START DATA RECORDS

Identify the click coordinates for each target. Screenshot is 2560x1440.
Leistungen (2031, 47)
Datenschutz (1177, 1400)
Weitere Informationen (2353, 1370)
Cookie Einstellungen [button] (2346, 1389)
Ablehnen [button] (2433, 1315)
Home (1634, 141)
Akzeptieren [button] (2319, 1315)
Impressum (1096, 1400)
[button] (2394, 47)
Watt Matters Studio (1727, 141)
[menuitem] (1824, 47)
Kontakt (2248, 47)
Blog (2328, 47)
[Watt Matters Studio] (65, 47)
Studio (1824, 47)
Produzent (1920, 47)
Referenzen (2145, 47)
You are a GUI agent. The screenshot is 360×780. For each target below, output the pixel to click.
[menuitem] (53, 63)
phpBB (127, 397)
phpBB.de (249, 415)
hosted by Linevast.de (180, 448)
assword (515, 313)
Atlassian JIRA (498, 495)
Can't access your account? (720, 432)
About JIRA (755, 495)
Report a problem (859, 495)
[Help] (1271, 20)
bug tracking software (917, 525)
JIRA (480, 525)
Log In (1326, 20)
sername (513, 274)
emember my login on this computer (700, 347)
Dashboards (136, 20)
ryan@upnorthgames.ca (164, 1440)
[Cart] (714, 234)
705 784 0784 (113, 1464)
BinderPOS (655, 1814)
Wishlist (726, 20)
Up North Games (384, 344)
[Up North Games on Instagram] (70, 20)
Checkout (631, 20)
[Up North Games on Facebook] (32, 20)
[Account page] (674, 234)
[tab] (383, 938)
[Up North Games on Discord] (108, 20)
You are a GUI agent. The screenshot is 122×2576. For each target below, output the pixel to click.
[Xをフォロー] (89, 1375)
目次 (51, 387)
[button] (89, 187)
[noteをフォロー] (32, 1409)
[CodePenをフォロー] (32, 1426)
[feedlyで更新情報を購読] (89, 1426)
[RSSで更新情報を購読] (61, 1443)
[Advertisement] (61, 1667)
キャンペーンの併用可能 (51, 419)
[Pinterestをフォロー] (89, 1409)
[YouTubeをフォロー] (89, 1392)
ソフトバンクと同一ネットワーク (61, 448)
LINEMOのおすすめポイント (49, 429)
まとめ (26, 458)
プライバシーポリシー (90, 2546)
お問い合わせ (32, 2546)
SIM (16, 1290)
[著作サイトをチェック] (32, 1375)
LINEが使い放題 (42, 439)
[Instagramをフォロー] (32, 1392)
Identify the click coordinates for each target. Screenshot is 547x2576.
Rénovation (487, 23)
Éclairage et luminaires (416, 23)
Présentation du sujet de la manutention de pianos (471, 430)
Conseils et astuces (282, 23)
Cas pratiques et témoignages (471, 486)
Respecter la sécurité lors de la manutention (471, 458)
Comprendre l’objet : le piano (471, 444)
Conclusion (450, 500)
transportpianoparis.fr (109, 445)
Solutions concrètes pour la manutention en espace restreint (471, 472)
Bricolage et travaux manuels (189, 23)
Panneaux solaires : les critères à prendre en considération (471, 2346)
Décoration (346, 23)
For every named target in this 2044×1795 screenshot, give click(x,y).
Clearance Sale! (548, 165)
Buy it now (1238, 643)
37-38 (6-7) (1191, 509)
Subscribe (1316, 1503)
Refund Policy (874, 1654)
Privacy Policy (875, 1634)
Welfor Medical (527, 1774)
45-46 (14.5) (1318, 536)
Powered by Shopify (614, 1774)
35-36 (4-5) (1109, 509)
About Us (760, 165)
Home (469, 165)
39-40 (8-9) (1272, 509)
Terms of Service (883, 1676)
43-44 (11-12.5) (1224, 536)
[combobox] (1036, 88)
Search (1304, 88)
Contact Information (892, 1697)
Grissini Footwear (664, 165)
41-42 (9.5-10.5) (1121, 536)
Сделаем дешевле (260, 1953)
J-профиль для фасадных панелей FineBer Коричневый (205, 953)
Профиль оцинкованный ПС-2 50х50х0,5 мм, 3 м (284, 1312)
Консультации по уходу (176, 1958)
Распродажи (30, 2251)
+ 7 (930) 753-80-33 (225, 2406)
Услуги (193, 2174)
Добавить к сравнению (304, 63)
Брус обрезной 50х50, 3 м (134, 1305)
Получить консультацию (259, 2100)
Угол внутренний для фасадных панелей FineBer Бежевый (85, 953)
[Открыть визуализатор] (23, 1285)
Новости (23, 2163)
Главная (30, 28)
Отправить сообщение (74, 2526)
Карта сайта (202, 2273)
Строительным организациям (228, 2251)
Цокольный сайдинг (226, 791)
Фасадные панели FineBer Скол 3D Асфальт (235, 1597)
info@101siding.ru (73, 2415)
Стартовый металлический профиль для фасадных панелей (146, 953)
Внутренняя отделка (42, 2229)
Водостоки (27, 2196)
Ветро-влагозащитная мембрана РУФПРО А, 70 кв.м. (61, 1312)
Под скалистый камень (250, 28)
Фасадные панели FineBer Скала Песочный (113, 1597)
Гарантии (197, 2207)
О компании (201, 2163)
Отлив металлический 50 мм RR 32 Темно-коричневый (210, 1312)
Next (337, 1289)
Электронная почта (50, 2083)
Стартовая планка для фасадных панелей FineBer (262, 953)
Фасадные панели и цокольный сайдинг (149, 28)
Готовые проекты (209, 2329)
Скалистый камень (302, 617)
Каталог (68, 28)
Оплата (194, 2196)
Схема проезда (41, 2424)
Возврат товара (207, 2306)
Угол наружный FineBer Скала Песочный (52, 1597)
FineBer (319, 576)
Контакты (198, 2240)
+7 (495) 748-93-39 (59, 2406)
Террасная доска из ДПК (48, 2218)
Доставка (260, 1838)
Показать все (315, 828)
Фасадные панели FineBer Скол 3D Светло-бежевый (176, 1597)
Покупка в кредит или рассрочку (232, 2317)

END DATA RECORDS

EXERCISE INSTRUCTIONS. Having output the line that contains "Report a problem (859, 495)", stop. Every line before it, back to the first line of the data, must be reproduced exactly.

ANSWER FOR THE TASK.
Identify the click coordinates for each target. Screenshot is 2560x1440.
Leistungen (2031, 47)
Datenschutz (1177, 1400)
Weitere Informationen (2353, 1370)
Cookie Einstellungen [button] (2346, 1389)
Ablehnen [button] (2433, 1315)
Home (1634, 141)
Akzeptieren [button] (2319, 1315)
Impressum (1096, 1400)
[button] (2394, 47)
Watt Matters Studio (1727, 141)
[menuitem] (1824, 47)
Kontakt (2248, 47)
Blog (2328, 47)
[Watt Matters Studio] (65, 47)
Studio (1824, 47)
Produzent (1920, 47)
Referenzen (2145, 47)
You are a GUI agent. The screenshot is 360×780. For each target below, output the pixel to click.
[menuitem] (53, 63)
phpBB (127, 397)
phpBB.de (249, 415)
hosted by Linevast.de (180, 448)
assword (515, 313)
Atlassian JIRA (498, 495)
Can't access your account? (720, 432)
About JIRA (755, 495)
Report a problem (859, 495)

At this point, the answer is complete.